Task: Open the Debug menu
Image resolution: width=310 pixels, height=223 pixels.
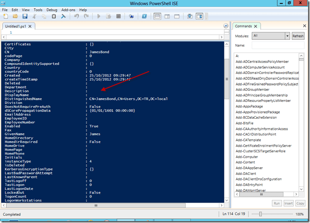Action: click(x=52, y=10)
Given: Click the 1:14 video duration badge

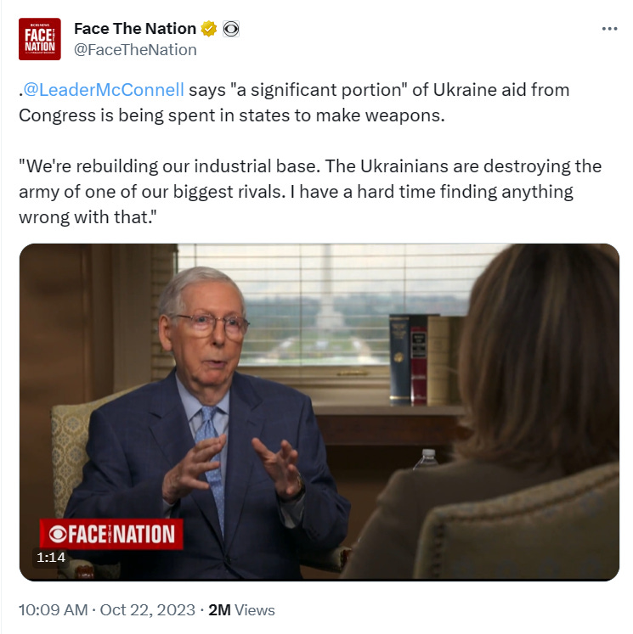Looking at the screenshot, I should [51, 558].
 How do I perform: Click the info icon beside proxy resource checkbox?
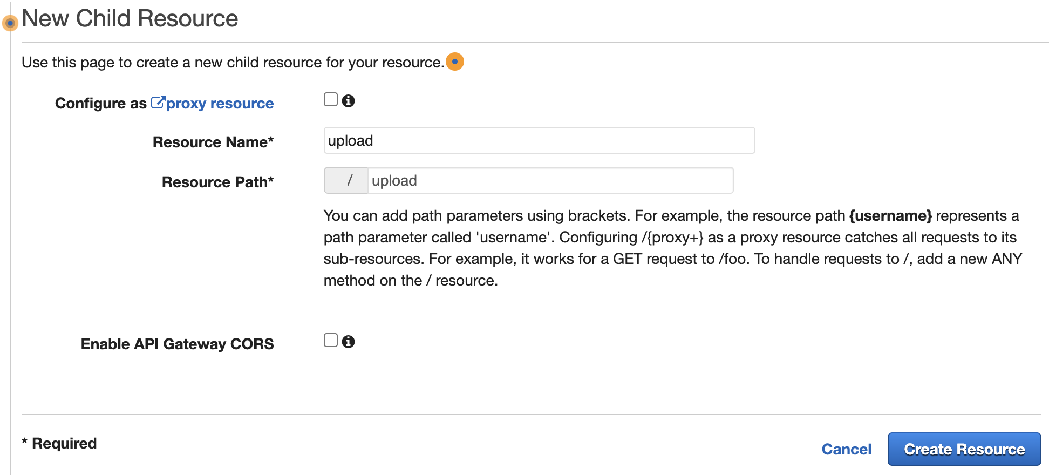[x=349, y=100]
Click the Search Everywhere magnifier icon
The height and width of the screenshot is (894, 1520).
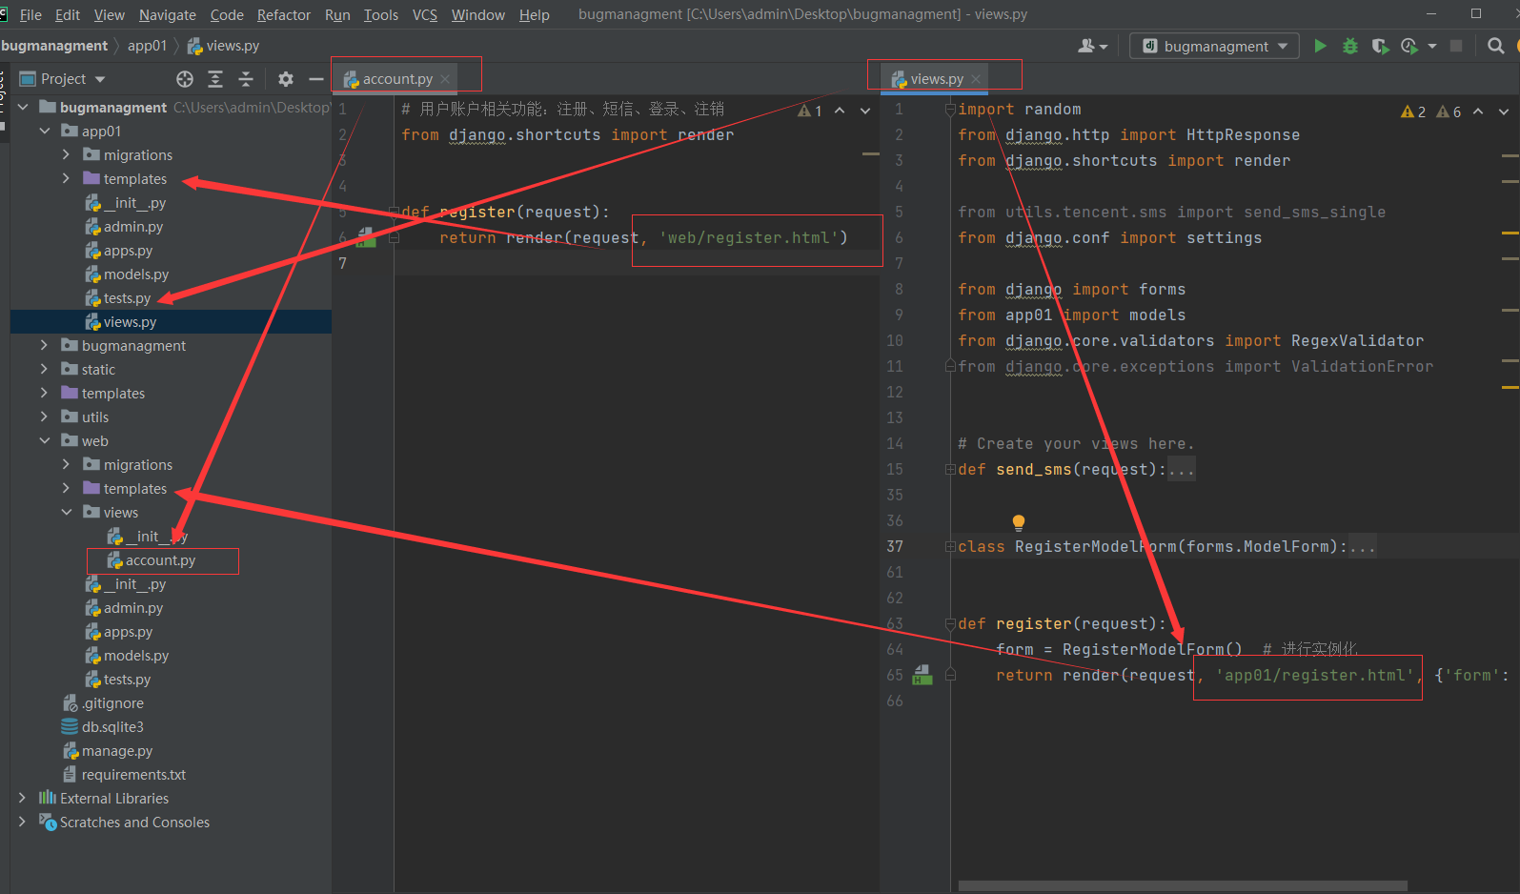(1495, 46)
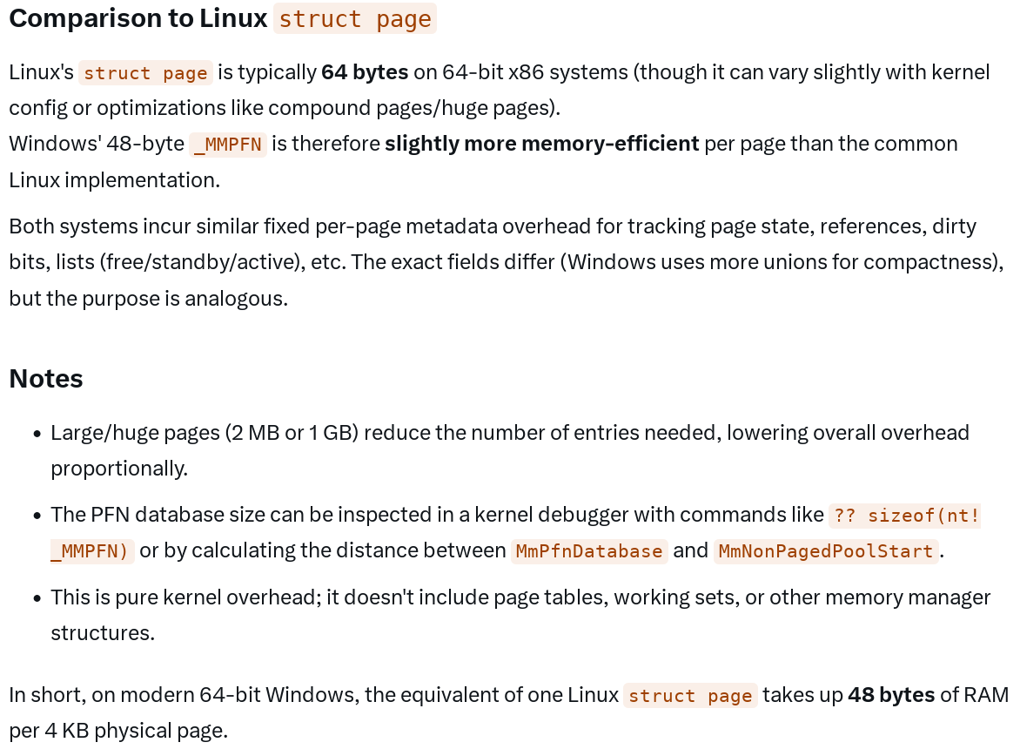Click the MmPfnDatabase code snippet
Viewport: 1020px width, 749px height.
pos(589,551)
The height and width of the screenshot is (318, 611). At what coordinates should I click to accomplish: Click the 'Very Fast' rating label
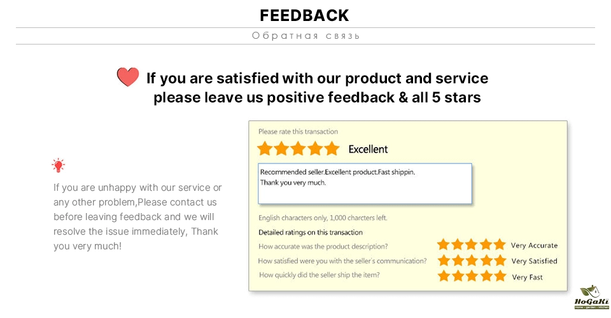pos(528,277)
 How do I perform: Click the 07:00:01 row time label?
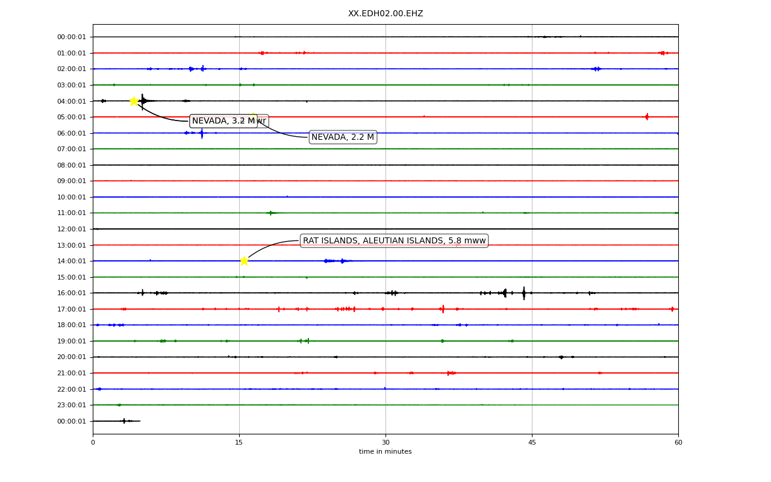coord(72,149)
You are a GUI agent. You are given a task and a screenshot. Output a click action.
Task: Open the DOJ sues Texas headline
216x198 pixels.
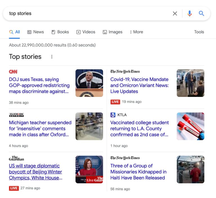click(x=39, y=85)
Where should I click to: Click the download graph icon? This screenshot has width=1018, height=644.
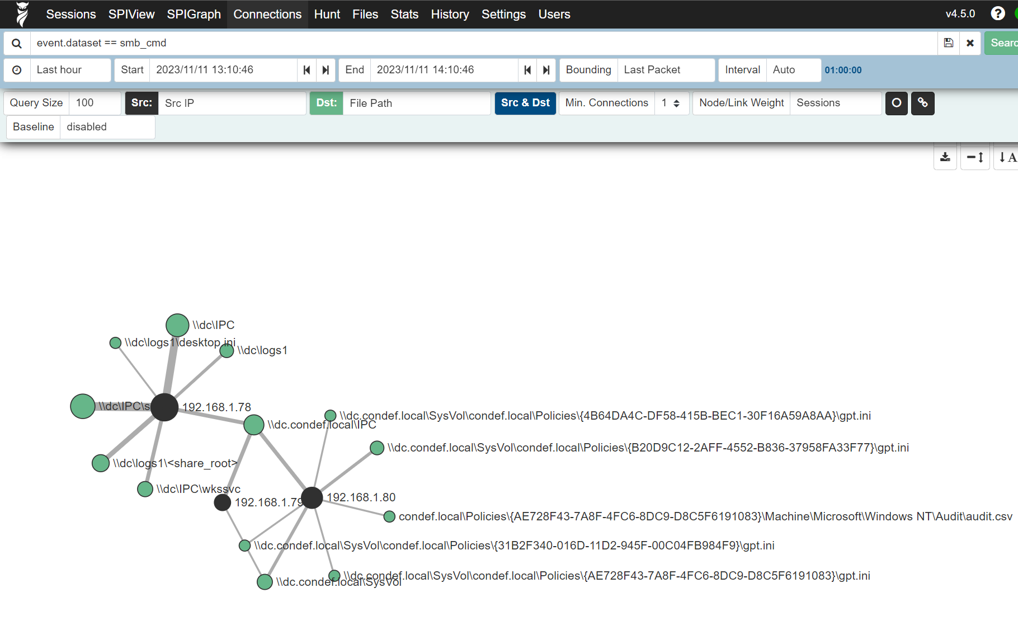tap(945, 157)
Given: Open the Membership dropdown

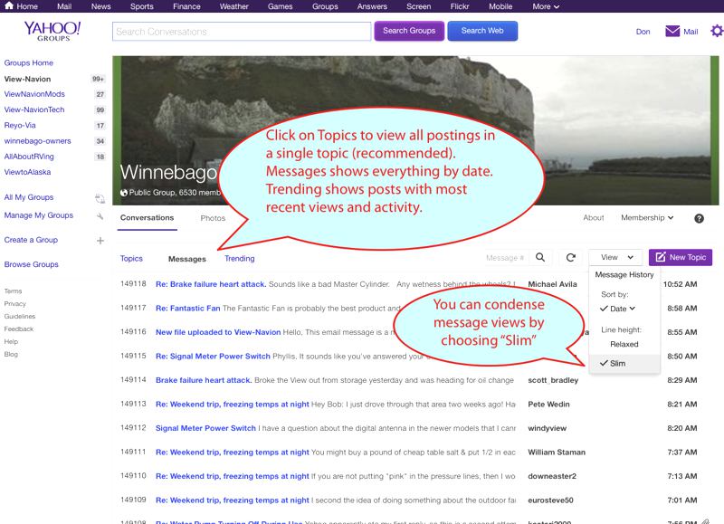Looking at the screenshot, I should click(x=647, y=218).
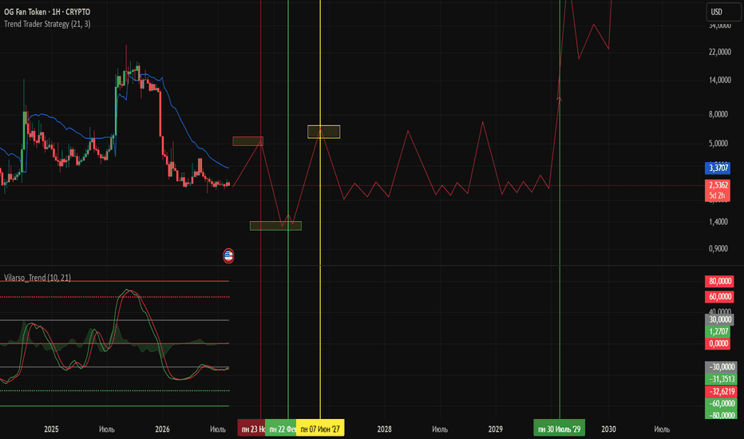Click the blue 3,3707 price label
The image size is (744, 439).
pyautogui.click(x=718, y=168)
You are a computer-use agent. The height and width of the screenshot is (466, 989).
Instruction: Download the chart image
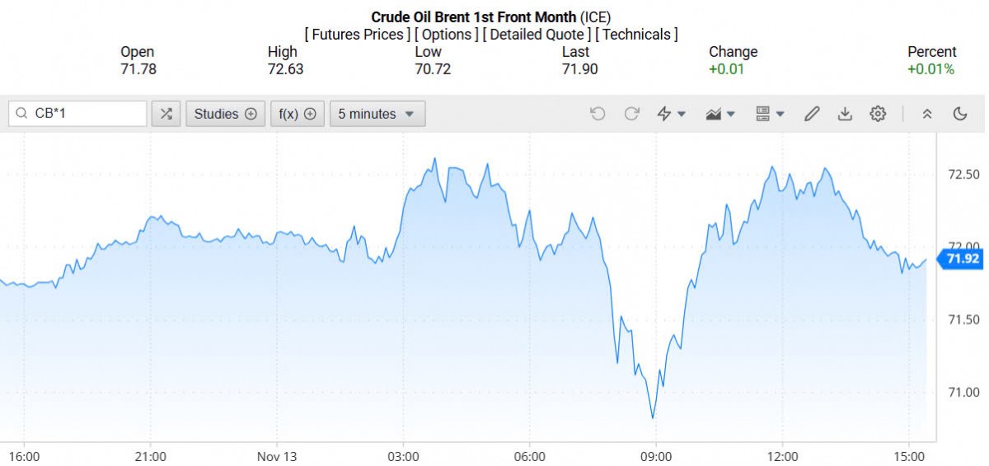point(845,114)
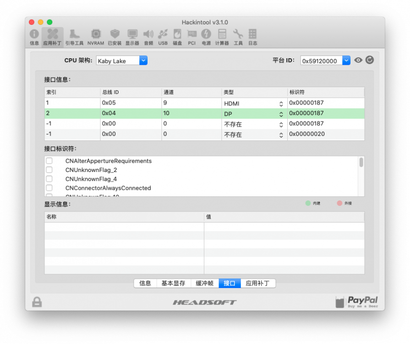This screenshot has height=344, width=410.
Task: Open the PCI devices toolbar icon
Action: 191,37
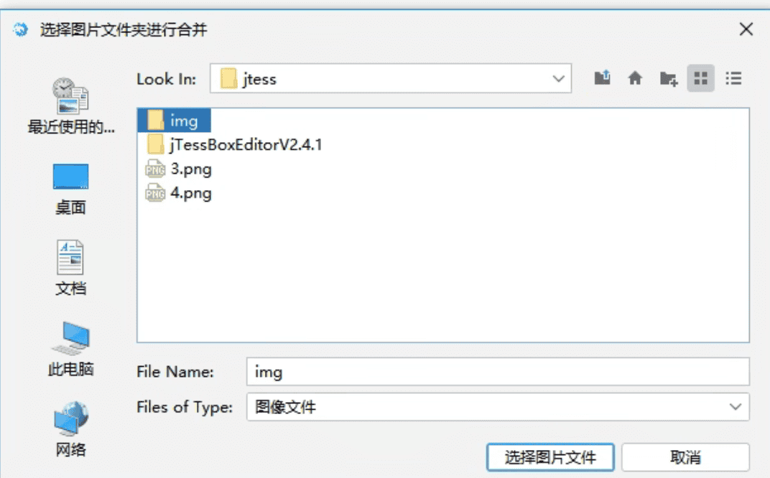Open the recently used shortcut in sidebar
The width and height of the screenshot is (770, 478).
point(70,106)
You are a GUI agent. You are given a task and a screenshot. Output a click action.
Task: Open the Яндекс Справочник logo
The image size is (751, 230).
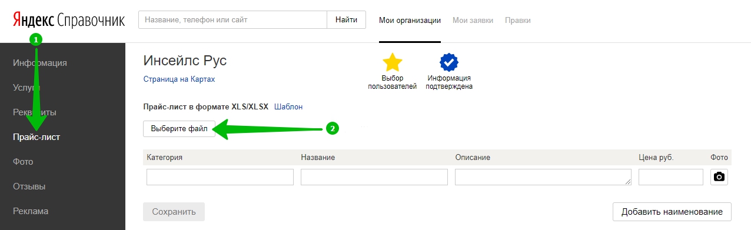(x=69, y=21)
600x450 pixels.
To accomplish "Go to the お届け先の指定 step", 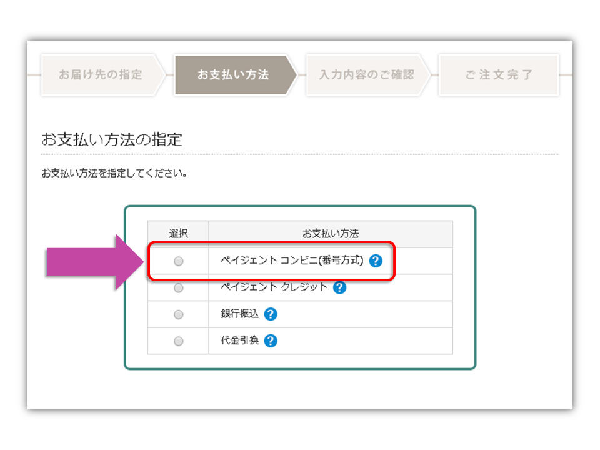I will tap(101, 74).
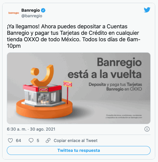Click Copiar enlace al Tweet
Image resolution: width=158 pixels, height=162 pixels.
tap(75, 140)
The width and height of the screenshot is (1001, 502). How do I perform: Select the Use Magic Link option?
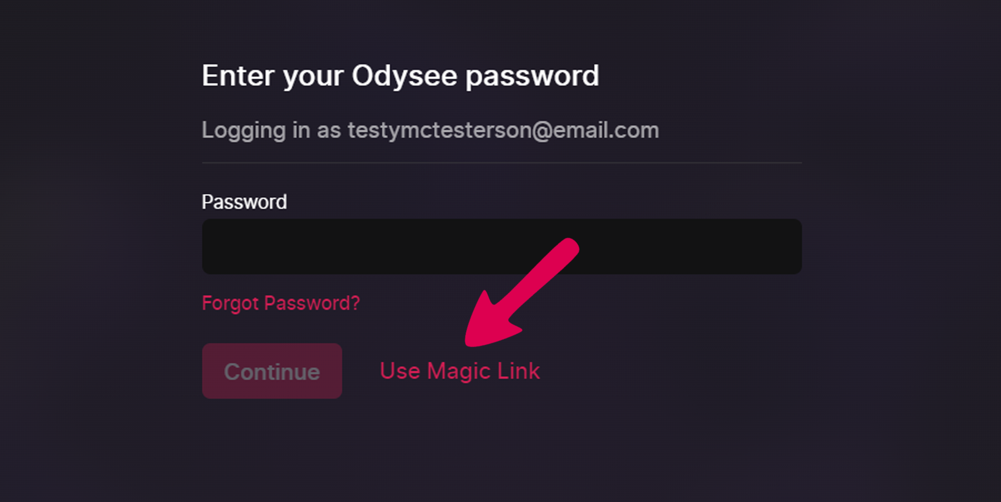click(x=460, y=371)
• • • •
# [What you have to do]
Pictures are to be left out; otherwise, retype exactly the lines from the first line of the data through the line containing "Click the Search Everywhere magnifier icon".

# [Finished exercise]
Task: Open the Debug menu
Image resolution: width=310 pixels, height=223 pixels.
Action: click(x=52, y=10)
Given: Click the 1:14 video duration badge

Looking at the screenshot, I should [51, 558].
 How do I perform: Click the info icon beside proxy resource checkbox?
[x=349, y=100]
Click the Search Everywhere magnifier icon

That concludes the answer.